We threw a birthday party for my four-year old at a local kids’ venue. When she decided she was done with her meal, she looked down her nose at the poor sweet teenage staff member and said, “Cake. NOW.”
My eldest has been challenging and debating with me constantly. Her instant response to anything I say is, “yeah, but Mom…” She just won’t let any topic drop without having the last word. I vacillate between proudly telling her she’ll make a great lawyer one day and yelling, “just stop arguing with me!”
They both seem to detest all of my suggestions, even when it’s something I am pretty sure they’re keen to do. For example, I kept trying to convince my eldest to sign up for ballet classes because she loves dancing. She said no. I kept trying to persuade her. She kept saying no. When I told her how much I loved my dance classes as a child and she finally responded, exasperated, “I am NOT your mini-me.”)
These moments of rebellion sometimes give me a twinge of pride and sometimes make me want to tear my hair out.
Where’s the balance?
How do I simultaneously teach my kids to be disciplined, respectful, listeners AND independent thinkers who challenge when they feel wronged?
- If I am always telling them they have to obey adults am I indoctrinating them to be passive followers of authority figures?
- If I always correct them to color within the lines, am I stifling their creativity and ability to think innovatively?
- If I say “because I said so” every time they ask why am I intimating they shouldn’t ask questions or be curious about the world?
- If I constantly harp about keeping their rooms and clothes clean, am I teaching them responsibility or teaching them to tune me out?
- If I push them to do a class or activity they’re not wild about am I stretching them and teaching them to try new things or am I making them miserable and resentful?
My mom was amazing and cool and fun, and encouraged us be independent thinkers. She was also a bit neurotic and freaked out if we had stains on our clothes. She made us scrub our socks until they were bleached white and our hands were raw and red. She never accepted less than As. An A- on my report card was not ok and a B was unacceptable.
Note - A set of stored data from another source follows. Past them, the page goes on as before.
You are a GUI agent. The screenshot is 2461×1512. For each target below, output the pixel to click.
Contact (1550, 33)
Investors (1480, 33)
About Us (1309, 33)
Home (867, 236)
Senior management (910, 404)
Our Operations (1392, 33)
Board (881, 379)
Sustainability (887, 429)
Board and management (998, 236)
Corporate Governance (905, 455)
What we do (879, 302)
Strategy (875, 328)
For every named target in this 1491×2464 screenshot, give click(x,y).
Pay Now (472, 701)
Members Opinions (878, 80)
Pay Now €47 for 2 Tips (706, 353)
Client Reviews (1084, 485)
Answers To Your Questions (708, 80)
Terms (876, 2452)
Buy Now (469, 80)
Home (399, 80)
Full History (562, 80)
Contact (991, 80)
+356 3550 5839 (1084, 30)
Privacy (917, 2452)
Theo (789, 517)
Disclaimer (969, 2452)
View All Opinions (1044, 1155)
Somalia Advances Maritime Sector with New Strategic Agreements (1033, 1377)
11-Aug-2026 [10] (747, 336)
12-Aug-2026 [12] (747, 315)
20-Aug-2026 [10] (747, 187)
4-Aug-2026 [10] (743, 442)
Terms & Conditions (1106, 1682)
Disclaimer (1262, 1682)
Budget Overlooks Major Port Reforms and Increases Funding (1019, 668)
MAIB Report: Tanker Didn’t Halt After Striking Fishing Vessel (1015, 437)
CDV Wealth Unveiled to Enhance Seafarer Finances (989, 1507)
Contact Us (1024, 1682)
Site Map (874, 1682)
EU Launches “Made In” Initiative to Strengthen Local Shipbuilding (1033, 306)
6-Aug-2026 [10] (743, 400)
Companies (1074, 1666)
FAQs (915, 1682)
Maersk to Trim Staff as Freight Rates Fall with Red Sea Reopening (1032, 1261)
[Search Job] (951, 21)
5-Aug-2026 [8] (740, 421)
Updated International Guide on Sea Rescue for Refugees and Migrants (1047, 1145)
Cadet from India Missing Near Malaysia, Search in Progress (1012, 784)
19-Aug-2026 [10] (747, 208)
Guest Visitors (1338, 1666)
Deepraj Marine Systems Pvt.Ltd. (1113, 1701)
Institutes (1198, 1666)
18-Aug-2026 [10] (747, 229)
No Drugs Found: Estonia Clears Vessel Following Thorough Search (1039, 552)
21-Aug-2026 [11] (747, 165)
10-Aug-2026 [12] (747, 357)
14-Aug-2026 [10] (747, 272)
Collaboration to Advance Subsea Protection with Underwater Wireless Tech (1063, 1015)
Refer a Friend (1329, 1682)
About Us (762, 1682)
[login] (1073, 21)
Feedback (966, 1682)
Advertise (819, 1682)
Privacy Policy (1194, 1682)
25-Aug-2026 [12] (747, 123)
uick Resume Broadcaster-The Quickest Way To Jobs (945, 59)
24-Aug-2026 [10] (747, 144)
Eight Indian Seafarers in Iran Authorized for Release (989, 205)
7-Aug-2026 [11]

We couldn’t miss a day of school unless we were running 103-degree temp and vomiting excessively. We had to throw ourselves into being perfect and polite.
Like my mother, I want my kids to challenge themselves mentally and physically, and I want them to have courtesy and respect their elders. I’m glad my mom pushed me as much as she did, because it taught me to never give up even if things were really hard and I wasn’t very good at first.
But I also want my daughters to be rebel girls who challenge the status quo and define their own paths of awesomeness. If they draw designs with permanent ink on their pants or have paint splatters on their shirts and dresses, I’m not going to let myself freak out. I can call that part of their “artist wardrobe.” If they argue with me and refuse to give up a fight, maybe I should appreciate their perseverance.
I don’t know how to do this right. I guess it’s just going to be one of those things I won’t know until they’re adults and the damage is already done.
The teenage years are going to be interesting.